-------- Records for this task

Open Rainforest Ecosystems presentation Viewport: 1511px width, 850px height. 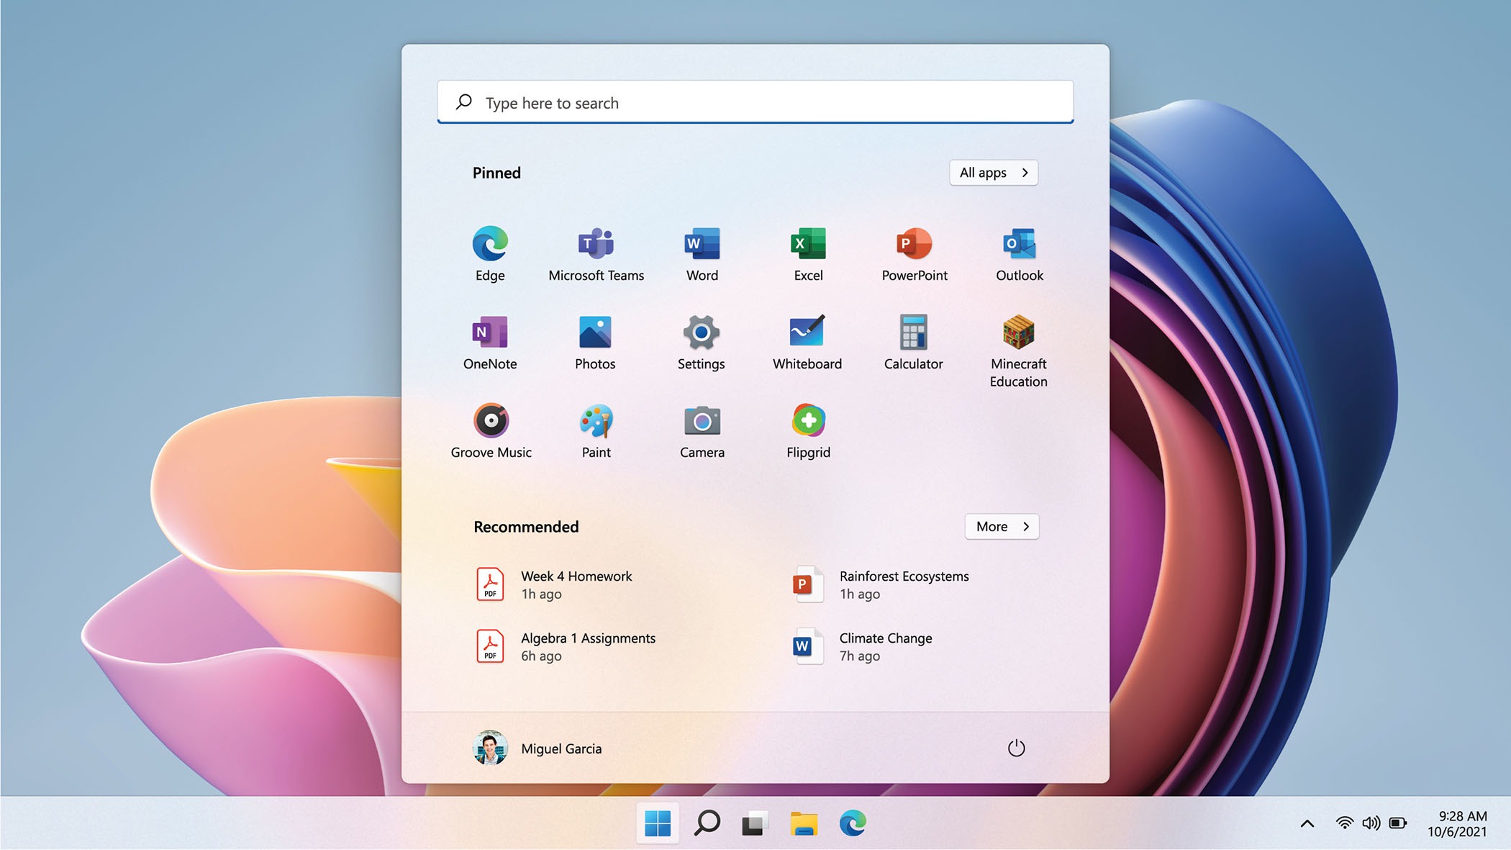click(903, 584)
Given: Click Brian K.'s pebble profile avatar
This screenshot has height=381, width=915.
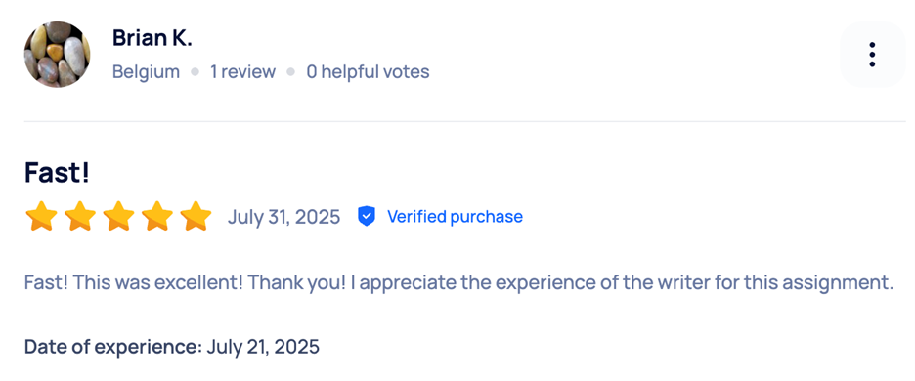Looking at the screenshot, I should 57,55.
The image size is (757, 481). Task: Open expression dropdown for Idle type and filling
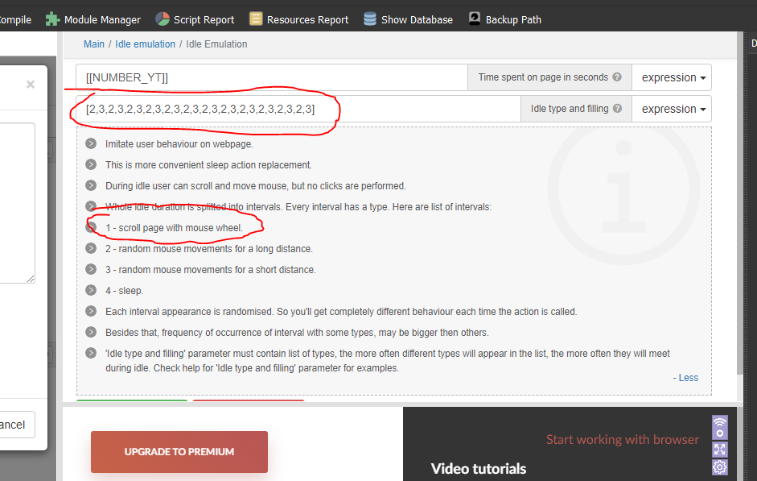[673, 109]
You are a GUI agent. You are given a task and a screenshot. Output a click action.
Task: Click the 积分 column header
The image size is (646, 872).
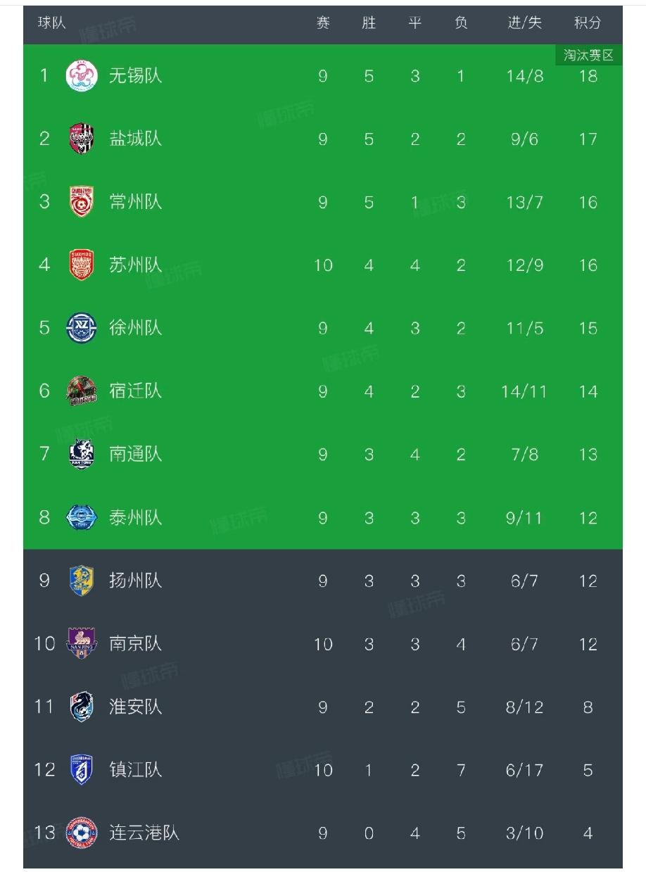point(588,23)
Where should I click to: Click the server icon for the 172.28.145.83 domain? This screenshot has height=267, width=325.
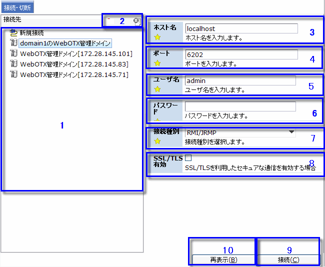14,65
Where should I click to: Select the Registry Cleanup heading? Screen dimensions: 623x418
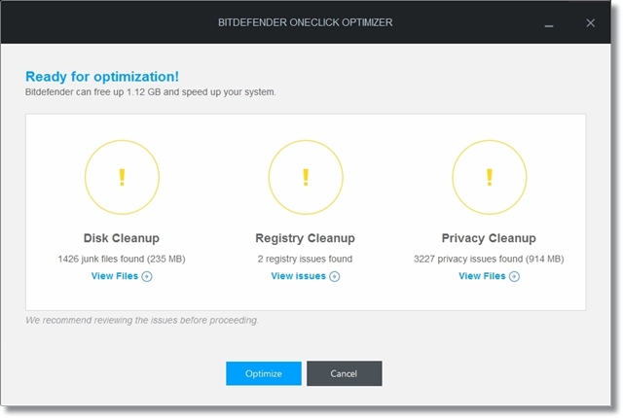pyautogui.click(x=305, y=238)
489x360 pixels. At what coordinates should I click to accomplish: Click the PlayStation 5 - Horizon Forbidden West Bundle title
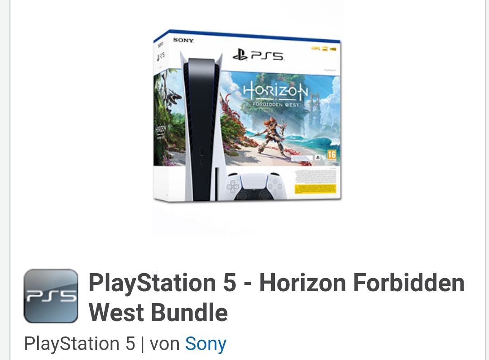click(x=276, y=298)
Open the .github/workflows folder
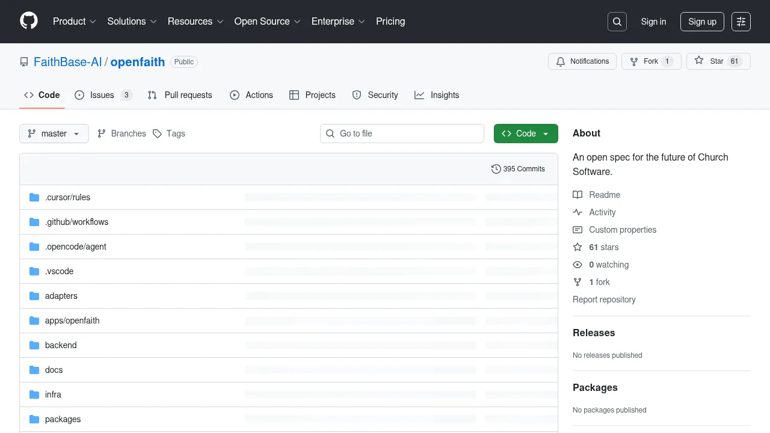The width and height of the screenshot is (770, 433). (76, 222)
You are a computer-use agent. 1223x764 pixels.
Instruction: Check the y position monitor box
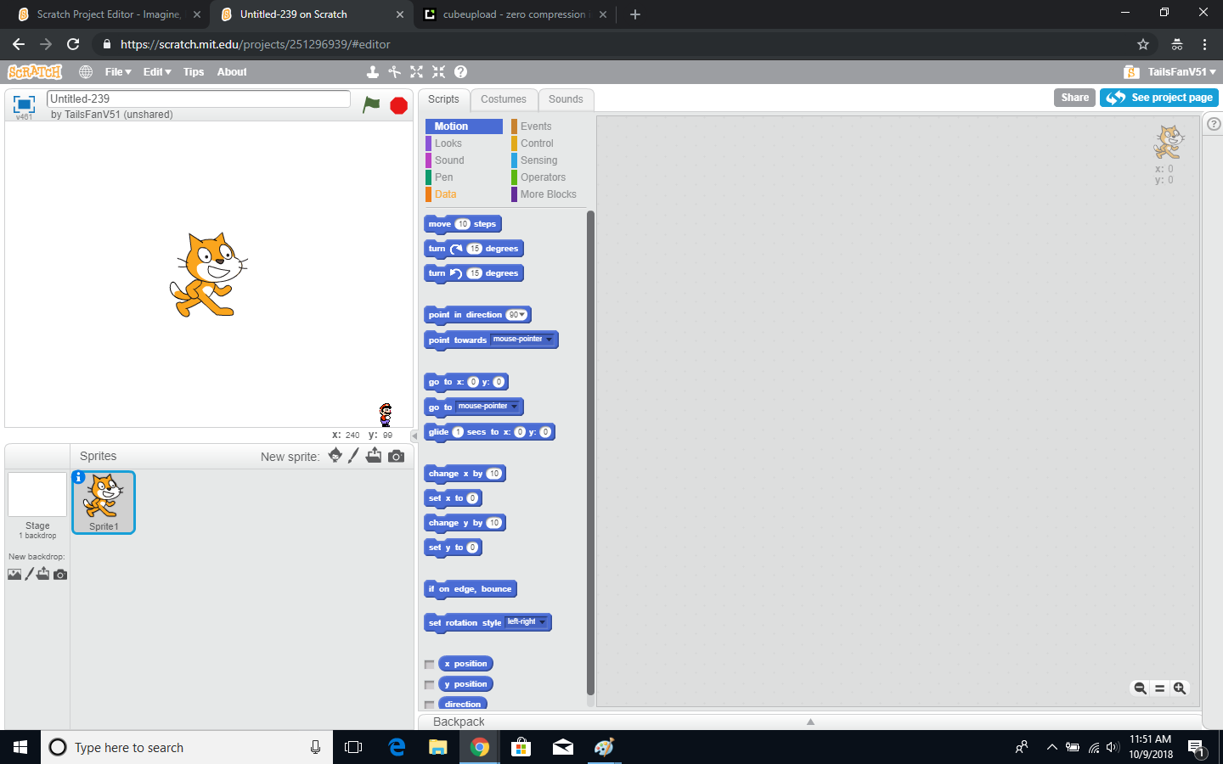[x=429, y=685]

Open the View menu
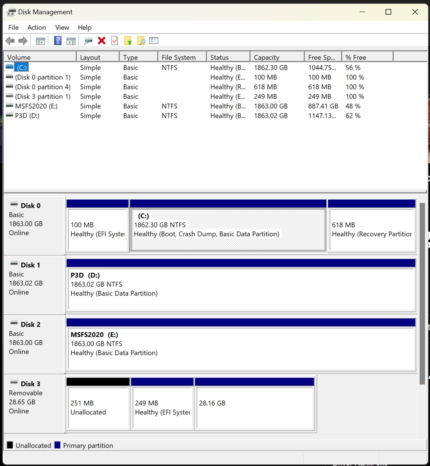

----------------

Would you give again, exactly as written, the lines from the one containing "You are a computer-use" through the end of the records, with no pictures and no other lines?

Response to the task >>
You are a computer-use agent. 1223x764 pixels.
Instruction: Check the y position monitor box
[x=429, y=685]

Open the View menu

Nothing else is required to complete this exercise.